LETTER FROM SECRETARY TIMOTHY GEITHNER TO
CHAIR ELIZABETH WARREN, RE: STRESS TESTS, DATED
DECEMBER 10, 2009
LETTER FROM CHAIR ELIZABETH WARREN TO
SECRETARY TIMOTHY GEITHNER, RE: EXECUTIVE
COMPENSATION, DATED DECEMBER 24, 2009
December 24, 2009
The Honorable Timothy F. Geithner
Secretary of the Treasury
United States Department of the Treasury
1500 Pennsylvania Avenue, N.W.
Washington, D.C. 20220
Dear Mr. Secretary:
I am writing to you, on behalf of the Congressional Oversight Panel, to obtain details
about important aspects of Treasury’s approach to the Emergency Economic Stabilization Act of
2008 (EESA) provisions governing executive compensation at financial institutions that have
received assistance under the Troubled Asset Relief Program (TARP). Appropriate and effective
controls are necessary to ensure that the executive compensation arrangements at these
institutions do not create incentives for the unnecessary risk of taxpayer-supplied funds.
Section 111 of EESA sets, or authorizes Treasury to set, executive compensation and
corporate governance standards for TARP recipients. 1 For institutions that have received at least
$500 million in assistance, some standards apply to at least the senior executive officers 2 (SEOs)

**Material provided**

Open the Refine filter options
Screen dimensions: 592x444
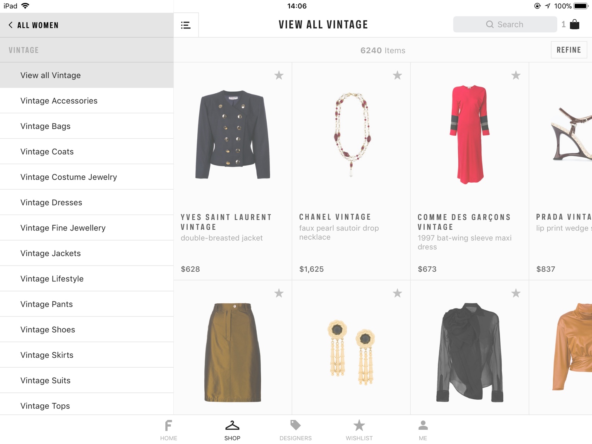(x=569, y=50)
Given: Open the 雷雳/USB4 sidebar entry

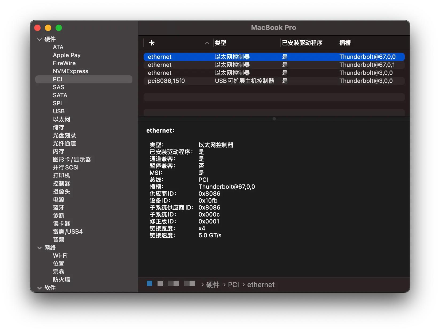Looking at the screenshot, I should click(x=68, y=232).
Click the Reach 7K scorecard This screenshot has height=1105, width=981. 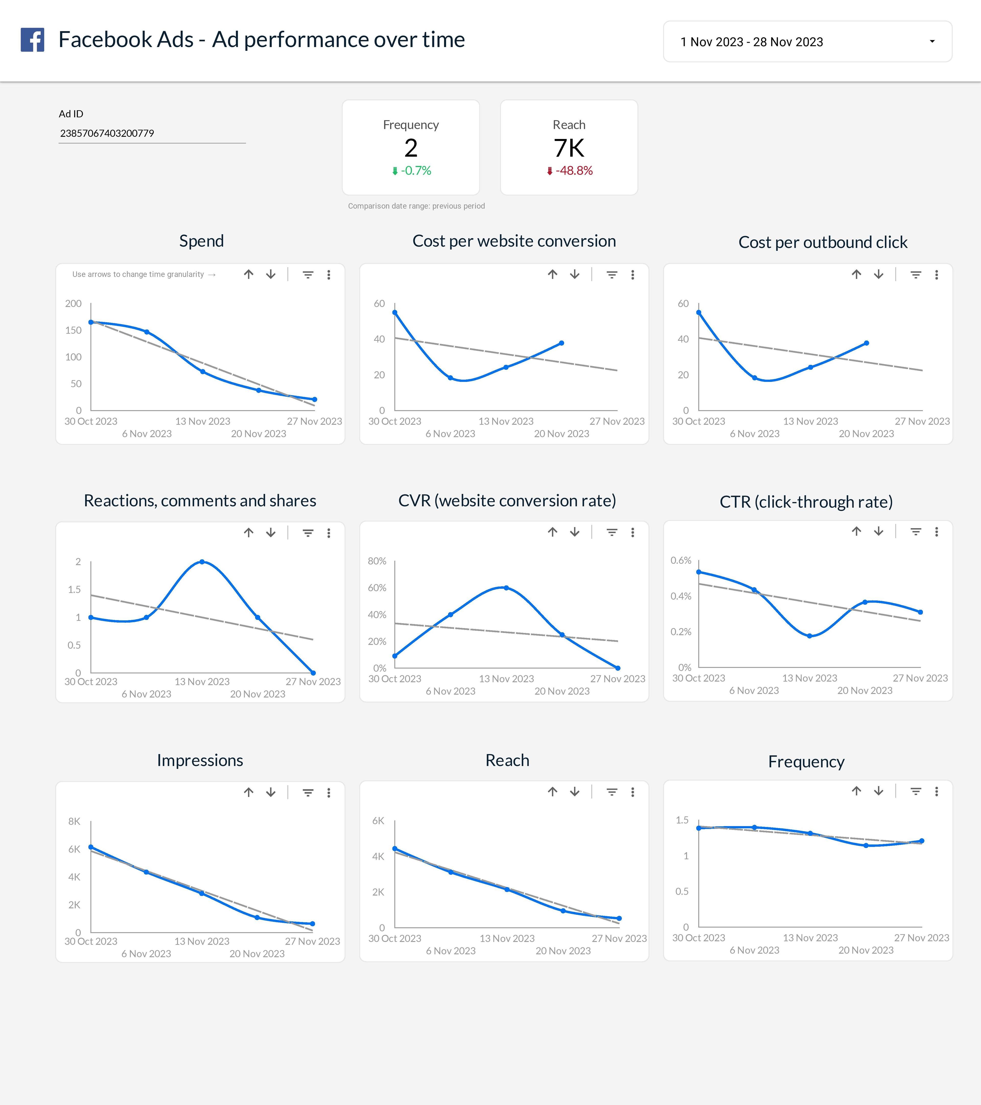point(569,147)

**Work to complete**
1) In the letter on executive compensation, on whose behalf is the writer addressing the Secretary?
2) Reproduce everything in the letter on executive compensation from "Washington, D.C. 20220" down to "of taxpayer-supplied funds.".
The listing bears no relation to the letter on executive compensation.

**Solutions for each task**
1) The Congressional Oversight Panel.

2)
Washington, D.C. 20220
Dear Mr. Secretary:
I am writing to you, on behalf of the Congressional Oversight Panel, to obtain details
about important aspects of Treasury’s approach to the Emergency Economic Stabilization Act of
2008 (EESA) provisions governing executive compensation at financial institutions that have
received assistance under the Troubled Asset Relief Program (TARP). Appropriate and effective
controls are necessary to ensure that the executive compensation arrangements at these
institutions do not create incentives for the unnecessary risk of taxpayer-supplied funds.